I've finally managed to cycle 100.49 miles in one day, 8:35:45 to be precise. I admit it was harder than I had expected and so the last 10 or so miles I really struggled, but I wasn't going to give in that easy! The route was mostly on trails and so I was going along on my hardtail, slightly heavier than the road bike but it just adds to the challenge!

We got lost once, but the annoying thing is, two of us, me included, had gone off ahead and had been climbing for about 10 minutes, it wasnt steep till the end so wasnt too bad but the last kick up was painful. So as we were sat at the top catching our breath waiting for the other two,, we got a phone call after 5 minutes. "You've gone the wrong way, come back down!" Gutted at our waste of effort we zoomed back down in minutes, and after consulting about 5 maps and some passer bys, it turned out we had gone the right way and had to go all the way back up again.

Towards the end, we were only half a mile from the finish point (one guys house) and we had only done 97 mile or so. So in a desperate attempt to make it 100 we went the longest way possible to get there, including a relatively easy climb if you havent done 99 miles!

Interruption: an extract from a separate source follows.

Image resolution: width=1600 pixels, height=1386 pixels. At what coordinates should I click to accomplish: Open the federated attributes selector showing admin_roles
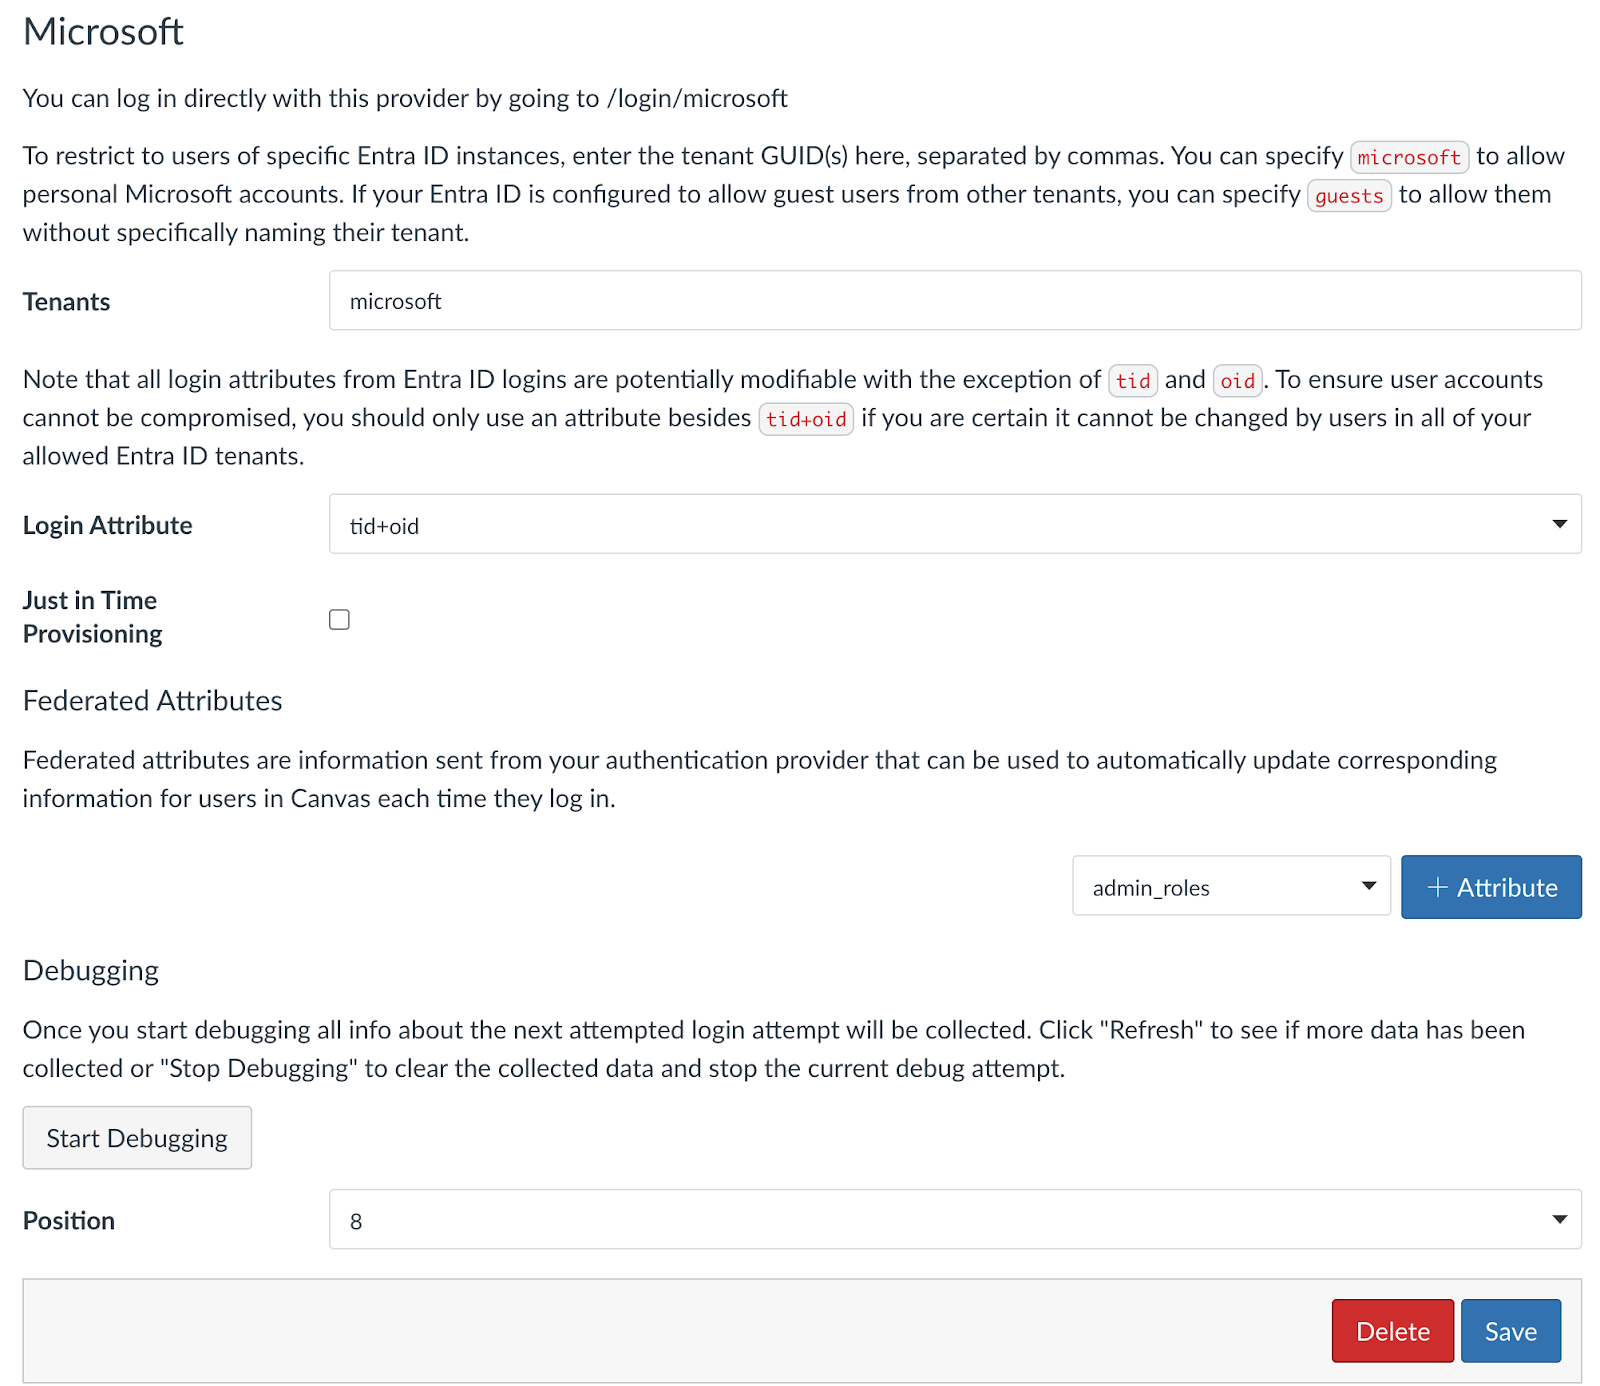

But, i'm pleased overall, need to set another one day challenge for this year as my next cycling challenge is next year which is ages away! Hmm, maybe the big 200? haha


----------



## Trickedem (9 Sep 2012)

Well done, always great to hear someone ticking off their first century.


----------



## smokeysmoo (9 Sep 2012)

Ticked my first imperial century off a few weeks ago. 

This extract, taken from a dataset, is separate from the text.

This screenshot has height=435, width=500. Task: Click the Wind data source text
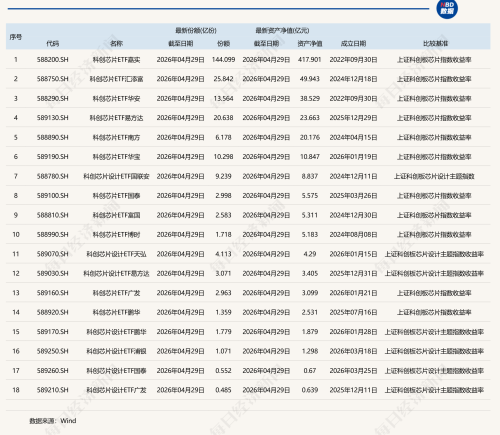click(68, 421)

It's great when your odometer ticks over to 100 isn't it?

Chapeau to you


----------



## Pat "5mph" (9 Sep 2012)

Well done! 
By rights, the ones that did not do the hill the first time should have done it twice like you


----------



## Thompson (9 Sep 2012)

Haha we tried to make them but they down right refused. To be fair, one went home ill. I'll get revenge next time!


----------



## BrumJim (10 Sep 2012)

200km is the next milestone, but isn't that much harder than the first imperial century.

Well done. 100 miles is always a good ride, but on a mountain bike on trails, got to be worth a .


----------



## CopperCyclist (10 Sep 2012)

100 miles on a Hardtail on trails? Kudos!


----------